日本ワインは全国で生産されていますが、生産量や知名度の面で中心となる産地があります。

  • 山梨県:日本ワインの代表的産地。甲州の主産地で、ワイナリーの集積地としても知られます。
  • 長野県:標高の高い冷涼な気候を活かし、欧州系品種を含む高品質ワインが造られます。
  • そのほか、北海道・山形なども近年注目される産地です。

「甲州といえば山梨」という結びつきは、産地と品種をセットで問う出題に対応するうえで重要です。

試験での出題傾向

日本ワインの出題では、次のような切り口がよく見られます。

  • 「日本ワイン」と「国産ワイン」の定義の区別。
  • 甲州・マスカット・ベーリーAという固有品種の色と特徴。
  • 主要産地(特に山梨)と品種の対応。

新興分野であるため制度や数値が更新されることがあります。

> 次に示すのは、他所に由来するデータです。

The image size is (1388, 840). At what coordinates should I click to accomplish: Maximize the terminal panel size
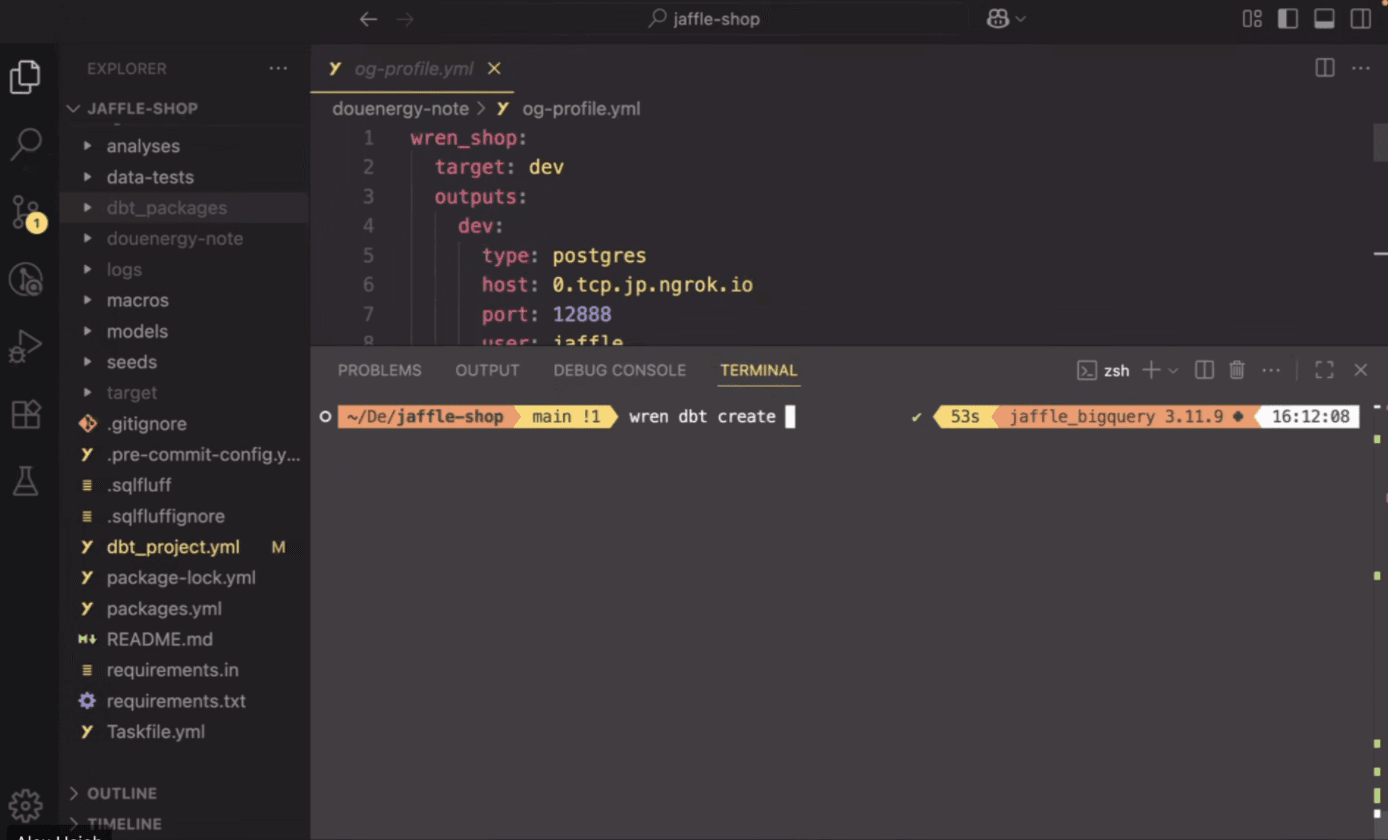click(x=1324, y=370)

最新の情報は公式の教本等で確認しながら、基本の枠組みを固めましょう。

まとめ

日本ワインは、(1) 「日本ワイン」と「国産ワイン」の定義を正確に区別し、(2) 甲州・マスカット・ベーリーAという二大固有品種を色と特徴で覚え、(3) 山梨・長野を中心とした主要産地と品種を結びつける、という流れで学ぶのが効率的です。出題比重が増している分野なので、確実に得点源にしたいところです。